=== Provided records ===

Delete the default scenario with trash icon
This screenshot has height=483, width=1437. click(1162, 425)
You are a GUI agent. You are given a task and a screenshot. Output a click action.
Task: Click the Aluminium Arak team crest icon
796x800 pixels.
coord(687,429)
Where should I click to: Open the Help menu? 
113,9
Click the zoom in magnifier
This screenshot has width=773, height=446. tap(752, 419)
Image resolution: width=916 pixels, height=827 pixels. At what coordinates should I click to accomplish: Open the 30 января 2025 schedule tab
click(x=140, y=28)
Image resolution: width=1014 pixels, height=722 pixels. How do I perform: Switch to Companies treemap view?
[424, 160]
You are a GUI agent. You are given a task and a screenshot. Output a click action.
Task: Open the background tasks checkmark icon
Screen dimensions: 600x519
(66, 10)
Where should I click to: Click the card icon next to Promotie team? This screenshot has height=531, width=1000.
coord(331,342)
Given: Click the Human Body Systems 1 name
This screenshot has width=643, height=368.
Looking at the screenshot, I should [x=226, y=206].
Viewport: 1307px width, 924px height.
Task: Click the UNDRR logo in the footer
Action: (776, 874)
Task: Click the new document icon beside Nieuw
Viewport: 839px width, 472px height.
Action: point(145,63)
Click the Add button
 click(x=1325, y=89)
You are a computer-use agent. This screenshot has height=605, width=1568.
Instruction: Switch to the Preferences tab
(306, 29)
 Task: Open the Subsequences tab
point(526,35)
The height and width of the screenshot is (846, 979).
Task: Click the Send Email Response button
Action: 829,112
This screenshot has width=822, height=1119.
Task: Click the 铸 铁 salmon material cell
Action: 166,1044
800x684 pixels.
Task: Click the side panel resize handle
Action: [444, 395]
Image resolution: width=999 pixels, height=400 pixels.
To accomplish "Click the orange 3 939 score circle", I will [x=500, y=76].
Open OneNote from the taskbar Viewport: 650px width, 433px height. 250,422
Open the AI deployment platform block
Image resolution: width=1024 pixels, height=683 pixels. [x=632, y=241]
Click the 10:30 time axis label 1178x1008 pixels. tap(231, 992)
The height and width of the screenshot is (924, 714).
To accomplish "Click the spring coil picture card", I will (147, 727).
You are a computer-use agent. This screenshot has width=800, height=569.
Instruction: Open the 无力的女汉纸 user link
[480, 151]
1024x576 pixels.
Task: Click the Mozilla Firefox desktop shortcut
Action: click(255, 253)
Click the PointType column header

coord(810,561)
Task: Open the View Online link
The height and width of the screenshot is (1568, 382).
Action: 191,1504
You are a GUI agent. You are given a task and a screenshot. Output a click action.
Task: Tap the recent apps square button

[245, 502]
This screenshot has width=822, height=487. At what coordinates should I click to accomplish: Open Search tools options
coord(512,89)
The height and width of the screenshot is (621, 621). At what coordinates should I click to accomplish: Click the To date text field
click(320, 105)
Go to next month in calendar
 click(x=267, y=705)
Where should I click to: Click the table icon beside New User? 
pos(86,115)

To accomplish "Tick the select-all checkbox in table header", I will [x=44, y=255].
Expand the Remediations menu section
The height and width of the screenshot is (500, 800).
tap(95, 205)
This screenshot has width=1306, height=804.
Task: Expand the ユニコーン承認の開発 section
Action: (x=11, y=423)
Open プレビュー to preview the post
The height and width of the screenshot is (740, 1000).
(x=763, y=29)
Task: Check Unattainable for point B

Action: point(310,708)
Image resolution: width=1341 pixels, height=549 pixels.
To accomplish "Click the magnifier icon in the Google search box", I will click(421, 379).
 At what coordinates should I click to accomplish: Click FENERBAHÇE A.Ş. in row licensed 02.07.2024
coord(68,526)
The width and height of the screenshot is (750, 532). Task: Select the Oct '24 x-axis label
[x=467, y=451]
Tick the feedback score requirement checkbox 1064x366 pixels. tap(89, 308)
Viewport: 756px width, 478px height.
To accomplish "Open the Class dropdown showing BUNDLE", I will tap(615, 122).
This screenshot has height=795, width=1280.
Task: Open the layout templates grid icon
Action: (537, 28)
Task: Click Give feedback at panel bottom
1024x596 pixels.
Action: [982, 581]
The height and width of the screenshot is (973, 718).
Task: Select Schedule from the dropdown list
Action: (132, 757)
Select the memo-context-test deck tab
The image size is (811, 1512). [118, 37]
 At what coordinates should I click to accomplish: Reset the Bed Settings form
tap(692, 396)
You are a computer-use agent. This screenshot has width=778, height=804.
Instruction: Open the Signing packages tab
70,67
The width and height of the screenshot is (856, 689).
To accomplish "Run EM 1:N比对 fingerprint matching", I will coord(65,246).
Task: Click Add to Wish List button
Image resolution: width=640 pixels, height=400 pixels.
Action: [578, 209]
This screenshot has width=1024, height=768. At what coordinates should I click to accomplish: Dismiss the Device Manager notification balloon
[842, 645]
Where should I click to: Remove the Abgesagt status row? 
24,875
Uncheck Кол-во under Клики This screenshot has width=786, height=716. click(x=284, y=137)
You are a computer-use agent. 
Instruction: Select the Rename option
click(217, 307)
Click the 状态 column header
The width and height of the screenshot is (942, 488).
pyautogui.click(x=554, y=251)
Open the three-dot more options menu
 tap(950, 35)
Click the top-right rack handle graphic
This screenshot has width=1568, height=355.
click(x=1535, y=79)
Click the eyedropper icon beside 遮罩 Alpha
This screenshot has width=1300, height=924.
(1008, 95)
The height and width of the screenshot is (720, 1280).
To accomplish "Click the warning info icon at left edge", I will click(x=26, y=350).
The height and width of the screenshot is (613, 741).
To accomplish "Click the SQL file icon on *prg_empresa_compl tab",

===

- **Task requirements**
Please transcribe each of the entries, exactly as written.

- **Exercise output**
Delete the default scenario with trash icon
This screenshot has height=483, width=1437. click(1162, 425)
You are a GUI agent. You are given a task and a screenshot. Output a click action.
Task: Click the Aluminium Arak team crest icon
796x800 pixels.
coord(687,429)
Where should I click to: Open the Help menu? 
113,9
Click the zoom in magnifier
This screenshot has width=773, height=446. tap(752, 419)
Image resolution: width=916 pixels, height=827 pixels. At what coordinates should I click to accomplish: Open the 30 января 2025 schedule tab
click(x=140, y=28)
Image resolution: width=1014 pixels, height=722 pixels. How do I perform: Switch to Companies treemap view?
[424, 160]
You are a GUI agent. You are given a task and a screenshot. Output a click action.
Task: Open the background tasks checkmark icon
Screen dimensions: 600x519
(66, 10)
Where should I click to: Click the card icon next to Promotie team? This screenshot has height=531, width=1000.
coord(331,342)
Given: Click the Human Body Systems 1 name
This screenshot has width=643, height=368.
Looking at the screenshot, I should [x=226, y=206].
Viewport: 1307px width, 924px height.
Task: Click the UNDRR logo in the footer
Action: (776, 874)
Task: Click the new document icon beside Nieuw
Viewport: 839px width, 472px height.
Action: point(145,63)
Click the Add button
 click(x=1325, y=89)
You are a computer-use agent. This screenshot has height=605, width=1568.
Instruction: Switch to the Preferences tab
(306, 29)
 Task: Open the Subsequences tab
point(526,35)
The height and width of the screenshot is (846, 979).
Task: Click the Send Email Response button
Action: 829,112
This screenshot has width=822, height=1119.
Task: Click the 铸 铁 salmon material cell
Action: 166,1044
800x684 pixels.
Task: Click the side panel resize handle
Action: [444, 395]
Image resolution: width=999 pixels, height=400 pixels.
To accomplish "Click the orange 3 939 score circle", I will [x=500, y=76].
Open OneNote from the taskbar Viewport: 650px width, 433px height. 250,422
Open the AI deployment platform block
Image resolution: width=1024 pixels, height=683 pixels. [x=632, y=241]
Click the 10:30 time axis label 1178x1008 pixels. tap(231, 992)
The height and width of the screenshot is (924, 714).
To accomplish "Click the spring coil picture card", I will (147, 727).
You are a computer-use agent. This screenshot has width=800, height=569.
Instruction: Open the 无力的女汉纸 user link
[480, 151]
1024x576 pixels.
Task: Click the Mozilla Firefox desktop shortcut
Action: click(255, 253)
Click the PointType column header

coord(810,561)
Task: Open the View Online link
The height and width of the screenshot is (1568, 382).
Action: 191,1504
You are a GUI agent. You are given a task and a screenshot. Output a click action.
Task: Tap the recent apps square button

[245, 502]
This screenshot has width=822, height=487. At what coordinates should I click to accomplish: Open Search tools options
coord(512,89)
The height and width of the screenshot is (621, 621). At what coordinates should I click to accomplish: Click the To date text field
click(320, 105)
Go to next month in calendar
 click(x=267, y=705)
Where should I click to: Click the table icon beside New User? 
pos(86,115)

To accomplish "Tick the select-all checkbox in table header", I will [x=44, y=255].
Expand the Remediations menu section
The height and width of the screenshot is (500, 800).
tap(95, 205)
This screenshot has width=1306, height=804.
Task: Expand the ユニコーン承認の開発 section
Action: (x=11, y=423)
Open プレビュー to preview the post
The height and width of the screenshot is (740, 1000).
(x=763, y=29)
Task: Check Unattainable for point B

Action: point(310,708)
Image resolution: width=1341 pixels, height=549 pixels.
To accomplish "Click the magnifier icon in the Google search box", I will click(421, 379).
 At what coordinates should I click to accomplish: Click FENERBAHÇE A.Ş. in row licensed 02.07.2024
coord(68,526)
The width and height of the screenshot is (750, 532). Task: Select the Oct '24 x-axis label
[x=467, y=451]
Tick the feedback score requirement checkbox 1064x366 pixels. tap(89, 308)
Viewport: 756px width, 478px height.
To accomplish "Open the Class dropdown showing BUNDLE", I will tap(615, 122).
This screenshot has height=795, width=1280.
Task: Open the layout templates grid icon
Action: (537, 28)
Task: Click Give feedback at panel bottom
1024x596 pixels.
Action: [982, 581]
The height and width of the screenshot is (973, 718).
Task: Select Schedule from the dropdown list
Action: (132, 757)
Select the memo-context-test deck tab
The image size is (811, 1512). [118, 37]
 At what coordinates should I click to accomplish: Reset the Bed Settings form
tap(692, 396)
You are a computer-use agent. This screenshot has width=778, height=804.
Instruction: Open the Signing packages tab
70,67
The width and height of the screenshot is (856, 689).
To accomplish "Run EM 1:N比对 fingerprint matching", I will coord(65,246).
Task: Click Add to Wish List button
Image resolution: width=640 pixels, height=400 pixels.
Action: [578, 209]
This screenshot has width=1024, height=768. At what coordinates should I click to accomplish: Dismiss the Device Manager notification balloon
[842, 645]
Where should I click to: Remove the Abgesagt status row? 
24,875
Uncheck Кол-во under Клики This screenshot has width=786, height=716. click(x=284, y=137)
You are a computer-use agent. 
Instruction: Select the Rename option
click(217, 307)
Click the 状态 column header
The width and height of the screenshot is (942, 488).
pyautogui.click(x=554, y=251)
Open the three-dot more options menu
 tap(950, 35)
Click the top-right rack handle graphic
This screenshot has width=1568, height=355.
click(x=1535, y=79)
Click the eyedropper icon beside 遮罩 Alpha
This screenshot has width=1300, height=924.
(1008, 95)
The height and width of the screenshot is (720, 1280).
To accomplish "Click the warning info icon at left edge", I will click(x=26, y=350).
The height and width of the screenshot is (613, 741).
To accomplish "Click the SQL file icon on *prg_empresa_compl tab",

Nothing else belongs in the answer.